I sit on the Equity Committee at my son’s school. Our biggest concern is the mental health and well-being of our students; we need to build and foster a sense of belonging within our school community. Teenagers are not doing well, y’all. Even if they have a “happy” home life, they are feeling burdened and stressed. They are lost, they are scared, and they are depressed. They are anxiety-ridden. Existential angst among 12-19 year-olds is a real thing. Nihilism is creeping in at ever younger ages. And let’s not forget, not everyone has a “happy” home life.
There are a good many kids for whom home is not a happy place, or even a safe one. What if school is the only place a child has a sense of belonging? What if their group of friends is the only real family they have? What if their English teacher or school social worker is the only adult in their lives that they can trust? What if a student’s friendship with the school custodian is the only thing keeping both of those people going? What about those kids who come to school to get a couple of hours of sleep because it isn’t safe to do so at home?
We don’t know how long this pandemic will last. Provinces, states, and countries are declaring us to be in a state of emergency. Moms and dads who are barely keeping it together on their best days will be unable to do so indefinitely. Parents who are already stressed about financial issues or worry about their job security will have those anxieties hit overdrive. Families who face food insecurity on a daily basis may fall into despair and feel nothing but hopelessness. Being in forced isolation or quarantine may make it exponentially more difficult to distract yourself from your worries or put your coping skills into play.

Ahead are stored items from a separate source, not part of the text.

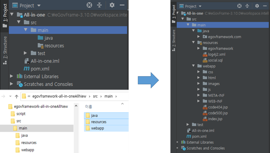Image resolution: width=270 pixels, height=153 pixels.
Task: Click the script folder icon in Explorer
Action: click(13, 114)
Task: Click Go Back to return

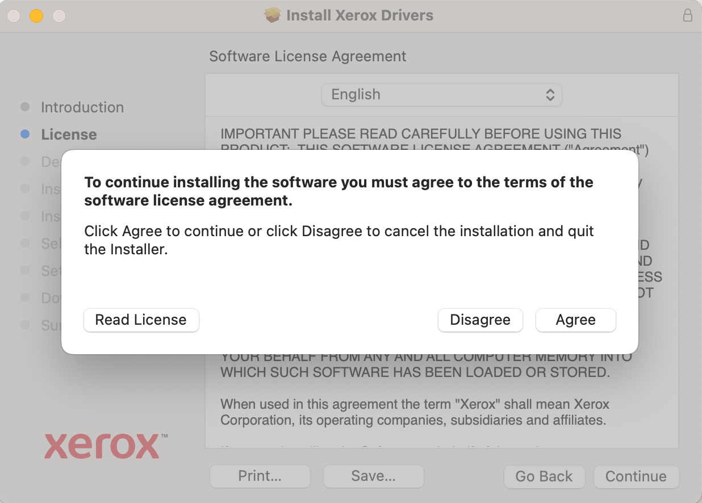Action: [544, 476]
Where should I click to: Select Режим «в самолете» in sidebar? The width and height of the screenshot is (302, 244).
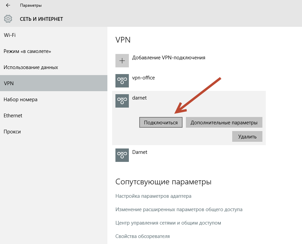[x=27, y=51]
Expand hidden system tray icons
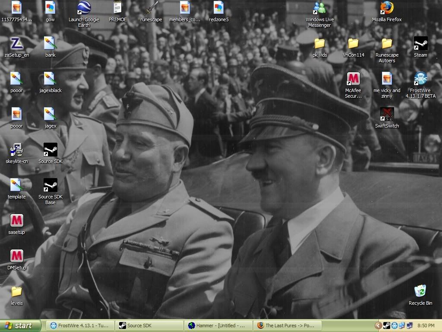 379,326
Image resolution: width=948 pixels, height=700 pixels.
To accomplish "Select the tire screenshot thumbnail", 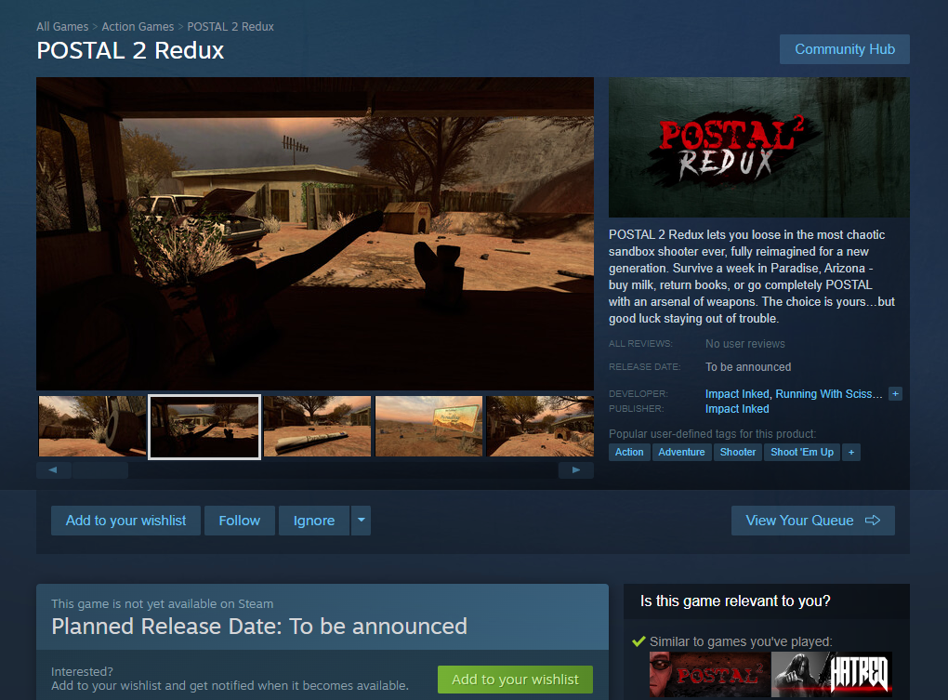I will 93,426.
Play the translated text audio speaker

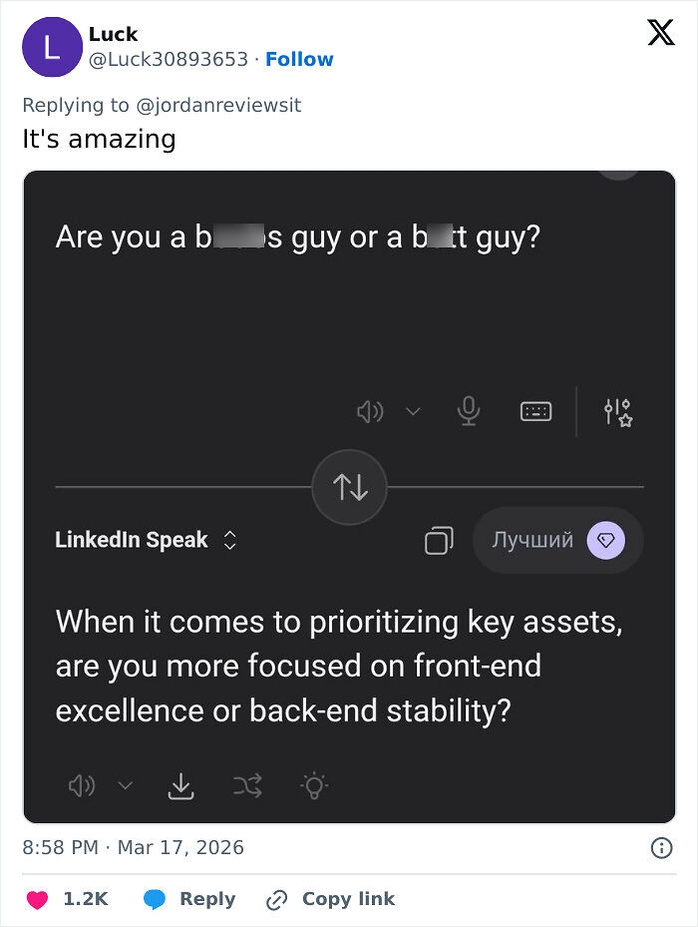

My mother, at 92, is more active and has a fuller schedule than many people half her age. On Mondays she has her writing group (cancelled), on Tuesdays she goes singing (cancelled), on Wednesdays she volunteers at the seniors’ rec centre (closed), on Thursdays the home nurse comes to help with her shower (so far still on). Fridays are “weekend” or her day off, and on the weekends she usually visits friends in care homes (closed) or goes to the cinema (closed) or concerts (cancelled). She is keeping herself busy with crosswords, youtube, facebook, phone calls and e-mails. She’s not bored yet, but enjoyment from those things will only last so long. She lives a two-hour drive from us and I don’t know whether I should go see her or not. I certainly don’t want to expose her to any germs, but loneliness is a bitch and I know it will set in soon.
There must be a happy medium. I think there is, I believe we can all survive this without passing germs and without going bat-shit crazy. And so, when I went for a walk yesterday and saw some neighbours sitting on their porch, I stopped and talked. Yes, we stayed 6 feet apart; no, we didn’t sip from each other’s wine glasses. When BoyGenius’ friends rode up to our house on their bikes and tried to entice him out I sent him; between the four of them these kids are dealing with anxiety, depression, self-harm, low self-esteem, a parent with cancer, ADHD (x 3) and many other stressors. They needed to get out, they needed to spend time together, and we’re only on day 3. I feel confident (enough) that they maintained a safe level of social distance while getting some social connection.
Nobody wants to spread the #coronavirus. We are not trying to kill you or your loved ones. But we may need to get out and interact. Humans are social beings. This is only the beginning. Please understand that some of us cannot simply #staythefuckathome.
For some people the virus is not the worst thing that could happen to them. Covid-19 may not be what kills them. Isolation and loneliness could. Despair. Abusive relationships. We are living in a powder keg.
If you need help during this weird and surreal time we are living in, please reach out.